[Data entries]
+===+
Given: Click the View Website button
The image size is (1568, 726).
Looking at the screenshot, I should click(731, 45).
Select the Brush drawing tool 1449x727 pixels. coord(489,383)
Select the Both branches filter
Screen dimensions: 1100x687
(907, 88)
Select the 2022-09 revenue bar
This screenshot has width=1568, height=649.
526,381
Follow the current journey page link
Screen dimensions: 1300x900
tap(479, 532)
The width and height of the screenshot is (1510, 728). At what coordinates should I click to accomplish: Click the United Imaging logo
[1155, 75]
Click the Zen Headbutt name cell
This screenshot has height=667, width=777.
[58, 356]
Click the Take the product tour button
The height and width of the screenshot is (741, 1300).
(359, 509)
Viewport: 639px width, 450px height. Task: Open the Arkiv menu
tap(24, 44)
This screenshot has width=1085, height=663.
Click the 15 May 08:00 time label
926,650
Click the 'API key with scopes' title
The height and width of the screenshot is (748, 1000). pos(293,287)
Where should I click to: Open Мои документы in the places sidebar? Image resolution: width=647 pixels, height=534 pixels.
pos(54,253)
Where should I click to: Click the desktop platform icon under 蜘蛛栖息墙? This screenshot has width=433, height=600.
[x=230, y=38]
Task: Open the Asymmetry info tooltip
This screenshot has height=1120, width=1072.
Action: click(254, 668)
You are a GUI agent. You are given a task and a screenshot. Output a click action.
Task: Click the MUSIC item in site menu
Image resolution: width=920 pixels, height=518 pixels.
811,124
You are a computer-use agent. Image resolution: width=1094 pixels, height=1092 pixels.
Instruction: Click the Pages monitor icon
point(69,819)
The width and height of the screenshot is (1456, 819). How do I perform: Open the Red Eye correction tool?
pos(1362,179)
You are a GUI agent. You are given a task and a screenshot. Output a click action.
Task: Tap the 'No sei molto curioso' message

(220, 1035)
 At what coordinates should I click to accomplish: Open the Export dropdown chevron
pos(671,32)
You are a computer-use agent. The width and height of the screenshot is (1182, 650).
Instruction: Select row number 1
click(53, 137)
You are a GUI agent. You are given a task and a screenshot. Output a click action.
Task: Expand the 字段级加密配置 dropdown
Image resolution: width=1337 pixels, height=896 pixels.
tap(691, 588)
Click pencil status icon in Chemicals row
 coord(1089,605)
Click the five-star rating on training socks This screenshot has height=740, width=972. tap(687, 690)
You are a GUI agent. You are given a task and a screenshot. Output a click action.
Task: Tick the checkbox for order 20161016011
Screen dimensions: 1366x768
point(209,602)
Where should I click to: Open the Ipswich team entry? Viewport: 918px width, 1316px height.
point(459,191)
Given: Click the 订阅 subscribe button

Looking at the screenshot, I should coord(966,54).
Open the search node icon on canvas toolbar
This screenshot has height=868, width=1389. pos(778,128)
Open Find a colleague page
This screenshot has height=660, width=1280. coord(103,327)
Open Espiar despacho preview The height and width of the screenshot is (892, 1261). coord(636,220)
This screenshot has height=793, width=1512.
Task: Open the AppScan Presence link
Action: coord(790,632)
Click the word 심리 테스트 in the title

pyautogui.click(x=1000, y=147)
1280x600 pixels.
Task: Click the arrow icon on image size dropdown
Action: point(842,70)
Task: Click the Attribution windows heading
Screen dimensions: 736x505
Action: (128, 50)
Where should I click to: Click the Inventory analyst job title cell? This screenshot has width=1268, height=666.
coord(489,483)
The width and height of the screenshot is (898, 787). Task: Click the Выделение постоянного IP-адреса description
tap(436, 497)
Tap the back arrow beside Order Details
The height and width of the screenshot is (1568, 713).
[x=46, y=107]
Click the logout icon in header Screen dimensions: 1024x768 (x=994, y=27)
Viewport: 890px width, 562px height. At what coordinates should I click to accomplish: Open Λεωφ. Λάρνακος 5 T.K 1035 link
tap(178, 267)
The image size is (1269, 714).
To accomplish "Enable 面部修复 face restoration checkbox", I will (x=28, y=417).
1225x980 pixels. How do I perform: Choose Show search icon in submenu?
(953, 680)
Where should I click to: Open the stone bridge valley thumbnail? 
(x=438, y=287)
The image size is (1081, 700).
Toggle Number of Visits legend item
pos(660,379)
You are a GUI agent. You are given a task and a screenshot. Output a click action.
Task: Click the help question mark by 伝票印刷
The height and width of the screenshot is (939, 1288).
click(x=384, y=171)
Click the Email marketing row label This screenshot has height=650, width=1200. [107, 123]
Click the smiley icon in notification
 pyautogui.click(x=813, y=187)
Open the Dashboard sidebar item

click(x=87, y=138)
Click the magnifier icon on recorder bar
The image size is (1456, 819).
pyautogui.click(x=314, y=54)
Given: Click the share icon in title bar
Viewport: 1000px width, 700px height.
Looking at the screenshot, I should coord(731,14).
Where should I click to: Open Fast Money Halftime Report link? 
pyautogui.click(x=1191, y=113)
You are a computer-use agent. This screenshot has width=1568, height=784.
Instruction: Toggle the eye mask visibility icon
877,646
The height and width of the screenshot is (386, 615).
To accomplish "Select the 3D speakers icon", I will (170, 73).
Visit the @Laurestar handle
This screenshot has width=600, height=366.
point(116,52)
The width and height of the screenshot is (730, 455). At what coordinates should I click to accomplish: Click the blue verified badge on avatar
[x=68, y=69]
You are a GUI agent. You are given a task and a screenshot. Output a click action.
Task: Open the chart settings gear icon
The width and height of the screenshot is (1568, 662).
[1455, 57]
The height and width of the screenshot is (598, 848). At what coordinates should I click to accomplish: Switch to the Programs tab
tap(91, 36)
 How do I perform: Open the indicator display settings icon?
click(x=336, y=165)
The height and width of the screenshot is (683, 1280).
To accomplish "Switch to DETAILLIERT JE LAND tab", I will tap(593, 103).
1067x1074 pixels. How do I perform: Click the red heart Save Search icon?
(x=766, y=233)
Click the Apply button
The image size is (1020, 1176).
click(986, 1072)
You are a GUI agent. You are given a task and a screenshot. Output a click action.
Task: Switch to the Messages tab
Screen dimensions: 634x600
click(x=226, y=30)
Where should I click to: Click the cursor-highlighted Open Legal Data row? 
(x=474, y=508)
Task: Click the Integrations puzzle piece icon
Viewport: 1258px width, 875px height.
+===+
> What you need to do
Copy all of the data above line for line, without changing anything.

> Worked answer
Given: Click the View Website button
The image size is (1568, 726).
Looking at the screenshot, I should click(731, 45).
Select the Brush drawing tool 1449x727 pixels. coord(489,383)
Select the Both branches filter
Screen dimensions: 1100x687
(907, 88)
Select the 2022-09 revenue bar
This screenshot has width=1568, height=649.
526,381
Follow the current journey page link
Screen dimensions: 1300x900
tap(479, 532)
The width and height of the screenshot is (1510, 728). At what coordinates should I click to accomplish: Click the United Imaging logo
[1155, 75]
Click the Zen Headbutt name cell
This screenshot has height=667, width=777.
[58, 356]
Click the Take the product tour button
The height and width of the screenshot is (741, 1300).
(359, 509)
Viewport: 639px width, 450px height. Task: Open the Arkiv menu
tap(24, 44)
This screenshot has width=1085, height=663.
Click the 15 May 08:00 time label
926,650
Click the 'API key with scopes' title
The height and width of the screenshot is (748, 1000). pos(293,287)
Where should I click to: Open Мои документы in the places sidebar? Image resolution: width=647 pixels, height=534 pixels.
pos(54,253)
Where should I click to: Click the desktop platform icon under 蜘蛛栖息墙? This screenshot has width=433, height=600.
[x=230, y=38]
Task: Open the Asymmetry info tooltip
This screenshot has height=1120, width=1072.
Action: click(254, 668)
You are a GUI agent. You are given a task and a screenshot. Output a click action.
Task: Click the MUSIC item in site menu
Image resolution: width=920 pixels, height=518 pixels.
811,124
You are a computer-use agent. Image resolution: width=1094 pixels, height=1092 pixels.
Instruction: Click the Pages monitor icon
point(69,819)
The width and height of the screenshot is (1456, 819). How do I perform: Open the Red Eye correction tool?
pos(1362,179)
You are a GUI agent. You are given a task and a screenshot. Output a click action.
Task: Tap the 'No sei molto curioso' message

(220, 1035)
 At what coordinates should I click to accomplish: Open the Export dropdown chevron
pos(671,32)
You are a computer-use agent. The width and height of the screenshot is (1182, 650).
Instruction: Select row number 1
click(53, 137)
You are a GUI agent. You are given a task and a screenshot. Output a click action.
Task: Expand the 字段级加密配置 dropdown
Image resolution: width=1337 pixels, height=896 pixels.
tap(691, 588)
Click pencil status icon in Chemicals row
 coord(1089,605)
Click the five-star rating on training socks This screenshot has height=740, width=972. tap(687, 690)
You are a GUI agent. You are given a task and a screenshot. Output a click action.
Task: Tick the checkbox for order 20161016011
Screen dimensions: 1366x768
point(209,602)
Where should I click to: Open the Ipswich team entry? Viewport: 918px width, 1316px height.
point(459,191)
Given: Click the 订阅 subscribe button

Looking at the screenshot, I should coord(966,54).
Open the search node icon on canvas toolbar
This screenshot has height=868, width=1389. pos(778,128)
Open Find a colleague page
This screenshot has height=660, width=1280. coord(103,327)
Open Espiar despacho preview The height and width of the screenshot is (892, 1261). coord(636,220)
This screenshot has height=793, width=1512.
Task: Open the AppScan Presence link
Action: coord(790,632)
Click the word 심리 테스트 in the title

pyautogui.click(x=1000, y=147)
1280x600 pixels.
Task: Click the arrow icon on image size dropdown
Action: point(842,70)
Task: Click the Attribution windows heading
Screen dimensions: 736x505
Action: (128, 50)
Where should I click to: Click the Inventory analyst job title cell? This screenshot has width=1268, height=666.
coord(489,483)
The width and height of the screenshot is (898, 787). Task: Click the Выделение постоянного IP-адреса description
tap(436, 497)
Tap the back arrow beside Order Details
The height and width of the screenshot is (1568, 713).
[x=46, y=107]
Click the logout icon in header Screen dimensions: 1024x768 (x=994, y=27)
Viewport: 890px width, 562px height. At what coordinates should I click to accomplish: Open Λεωφ. Λάρνακος 5 T.K 1035 link
tap(178, 267)
The image size is (1269, 714).
To accomplish "Enable 面部修复 face restoration checkbox", I will (x=28, y=417).
1225x980 pixels. How do I perform: Choose Show search icon in submenu?
(953, 680)
Where should I click to: Open the stone bridge valley thumbnail? 
(x=438, y=287)
The image size is (1081, 700).
Toggle Number of Visits legend item
pos(660,379)
You are a GUI agent. You are given a task and a screenshot. Output a click action.
Task: Click the help question mark by 伝票印刷
The height and width of the screenshot is (939, 1288).
click(x=384, y=171)
Click the Email marketing row label This screenshot has height=650, width=1200. [107, 123]
Click the smiley icon in notification
 pyautogui.click(x=813, y=187)
Open the Dashboard sidebar item

click(x=87, y=138)
Click the magnifier icon on recorder bar
The image size is (1456, 819).
pyautogui.click(x=314, y=54)
Given: Click the share icon in title bar
Viewport: 1000px width, 700px height.
Looking at the screenshot, I should coord(731,14).
Where should I click to: Open Fast Money Halftime Report link? 
pyautogui.click(x=1191, y=113)
You are a computer-use agent. This screenshot has width=1568, height=784.
Instruction: Toggle the eye mask visibility icon
877,646
The height and width of the screenshot is (386, 615).
To accomplish "Select the 3D speakers icon", I will (170, 73).
Visit the @Laurestar handle
This screenshot has width=600, height=366.
point(116,52)
The width and height of the screenshot is (730, 455). At what coordinates should I click to accomplish: Click the blue verified badge on avatar
[x=68, y=69]
You are a GUI agent. You are given a task and a screenshot. Output a click action.
Task: Open the chart settings gear icon
The width and height of the screenshot is (1568, 662).
[1455, 57]
The height and width of the screenshot is (598, 848). At what coordinates should I click to accomplish: Switch to the Programs tab
tap(91, 36)
 How do I perform: Open the indicator display settings icon?
click(x=336, y=165)
The height and width of the screenshot is (683, 1280).
To accomplish "Switch to DETAILLIERT JE LAND tab", I will tap(593, 103).
1067x1074 pixels. How do I perform: Click the red heart Save Search icon?
(x=766, y=233)
Click the Apply button
The image size is (1020, 1176).
click(986, 1072)
You are a GUI agent. You are given a task and a screenshot. Output a click action.
Task: Switch to the Messages tab
Screen dimensions: 634x600
click(x=226, y=30)
Where should I click to: Click the cursor-highlighted Open Legal Data row? 
(x=474, y=508)
Task: Click the Integrations puzzle piece icon
Viewport: 1258px width, 875px height.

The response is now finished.